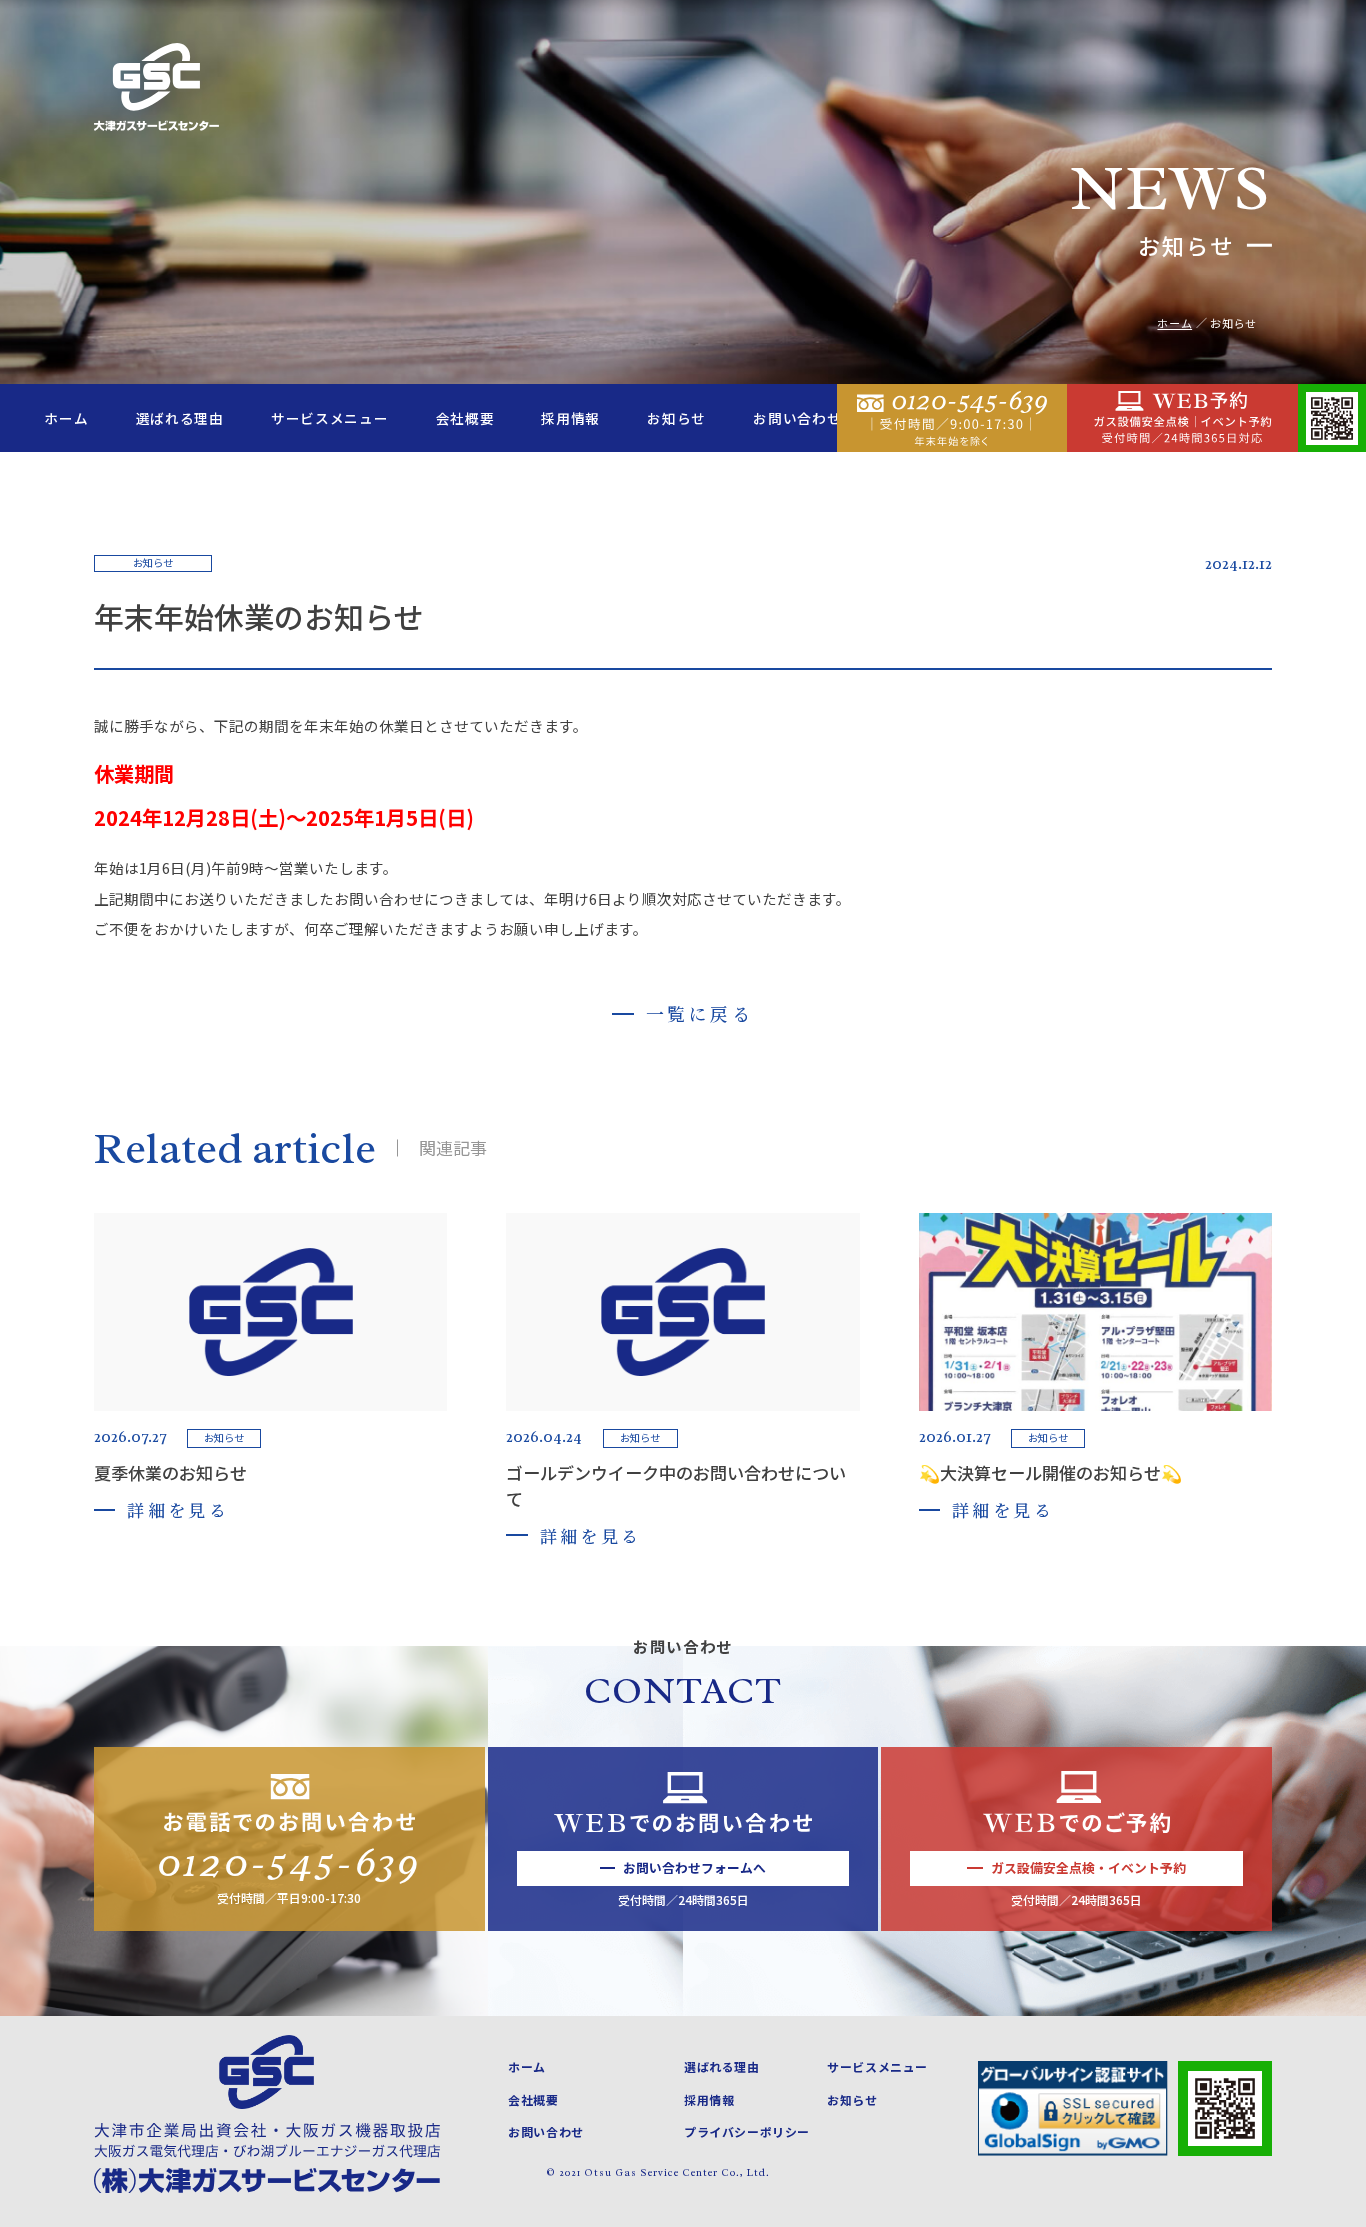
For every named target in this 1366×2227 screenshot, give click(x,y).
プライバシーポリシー (747, 2131)
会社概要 (465, 418)
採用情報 (570, 418)
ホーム (66, 418)
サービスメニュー (329, 418)
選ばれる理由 (180, 418)
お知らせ (676, 418)
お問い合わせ (797, 418)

• • • •

* YOUR INSTRUCTIONS: Reproduce the material with "screenshot" renamed to "page capture" and nothing else changed, leaving out the pictures.

* RESPONSE TO THIS EXERCISE:
For every named target in this 1366×2227 page capture, give click(x,y).
プライバシーポリシー (747, 2131)
会社概要 (465, 418)
採用情報 (570, 418)
ホーム (66, 418)
サービスメニュー (329, 418)
選ばれる理由 (180, 418)
お知らせ (676, 418)
お問い合わせ (797, 418)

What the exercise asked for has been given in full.